No sé si creer la espera por las lechuzas, pero la del nudismo me temo que sí. Para los que no están dispuestos a desnudarse delante de otros voluntariamente, esas prácticas causan estupor. Pero también lo causa que durante tantos años hubiera adeptos en el Palmar de Troya (menuda sorpresa; era un montaje y una farsa sacaperras). Vamos a hacer santo a Hitler. Hombre, por lo menos el nazismo de Cirlot era «el de los muertos, de los caballeros de la Cruz de Hierro que han ido a confundirse bajo las hierbas con los restos de los caballeros teutónicos del siglo XIII y XIV…» (carta a Carlos Edmundo de Ory). En el panorama político pasa alguien parecido. Vemos a los otros como gente extraña, desnuda o palmariana. Cada vez es más cierto lo de W. C. Fields: «Demonios, yo nunca voto por nadie, voto en contra de alguien». Y si pudiéramos votar contra alguien con colillas, como en el invento futbolero de Carmena, todavía sería mejor. Votar con pavas a pavos. El ideal de esta democracia homeopática.
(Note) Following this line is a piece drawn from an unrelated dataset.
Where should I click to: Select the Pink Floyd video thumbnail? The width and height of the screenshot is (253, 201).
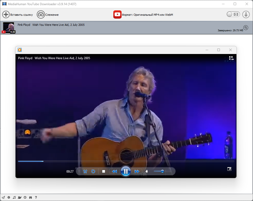click(x=9, y=28)
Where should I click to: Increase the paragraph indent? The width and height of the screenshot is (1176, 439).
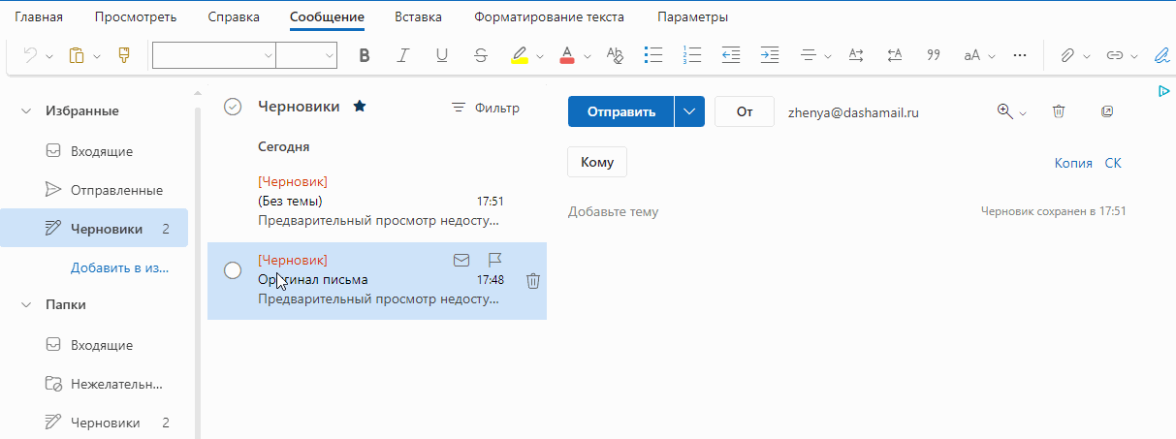770,55
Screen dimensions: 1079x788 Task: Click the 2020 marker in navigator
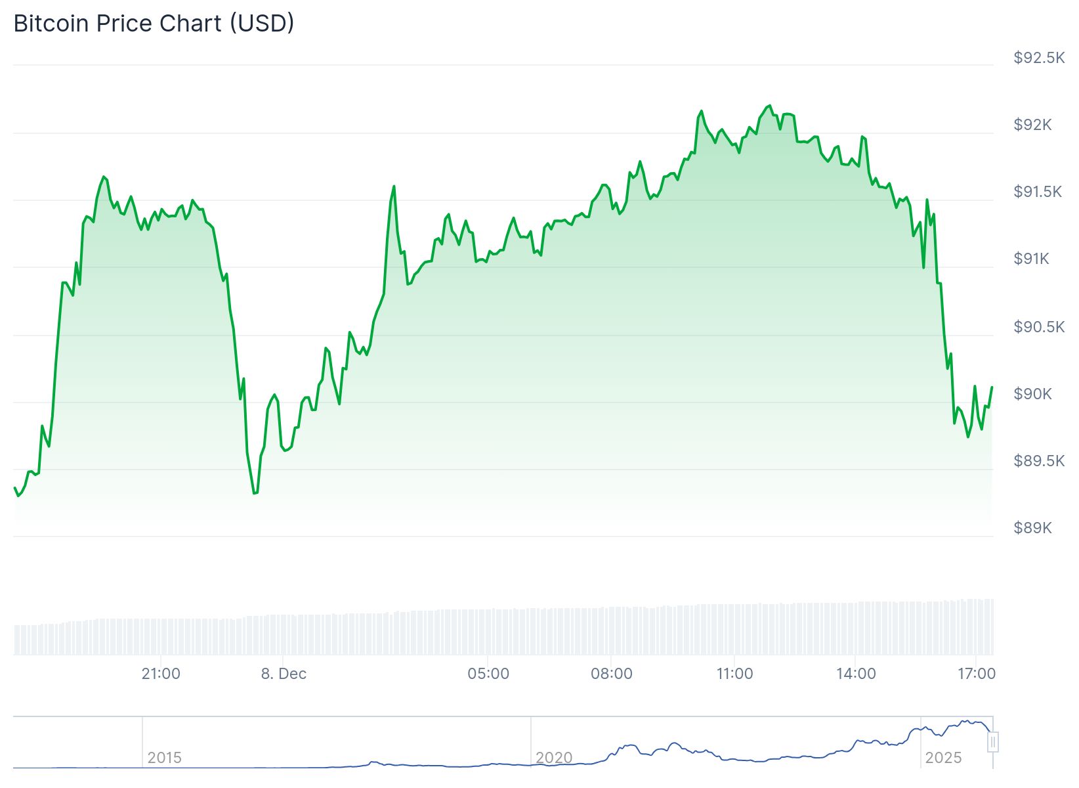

Quizá queda un poco lejos Pedro Castro, entonces alcalde de Getafe, preguntándose: «¿Y por qué hay tanto tonto de los cojones que todavía vota a la derecha?». Pero hoy muchos piensan lo mismo. Y lo contrario. En Forocoches hay un hilo titulado «¿Es el votante de Podemos un ser lleno de odio y de maldad?». Todos miran de reojo y con asco a los que votan al partido o partidos impresentables en lugar de al adecuado. O al menos malo. Impresentable es cualquiera según quién lo mire. El voto del otro es objeto de desprecio. Cada vez más. En la elección presidencial de 1956, una señora se dirigió a Adlai Stevenson y le dijo. «Tiene el voto de todas las personas razonables del país». «Eso no es suficiente, señora, necesitamos a la mayoría», contestó el que nunca llegó a ser presidente de los Estados Unidos. Aunque aquí no hay nadie como Adlai, casi todo el mundo cree estar entre las personas razonables del país, vote lo que vote. Tapándose la nariz o no.

Sobre los indecisos, David Sedaris ponía un ejemplo. Pensemos que vamos en un avión, llega la azafata con el carrito de la comida y se dirige a nosotros: ¿quiere pollo o prefiere el plato de m… con trozos de cristal? El indeciso se lo piensa y pregunta cómo está hecho el pollo. El otro día Alessandro Lequio se encontró con Belén Esteban. «Te felicito por haber ganado la Sálvame Fashion Week y te doy las gracias por no presentarte a las elecciones, porque también las ganarías». Seguro que Lequio, como tantos otros, ve por todos lados hombres desnudos que compran tomates mientras votan.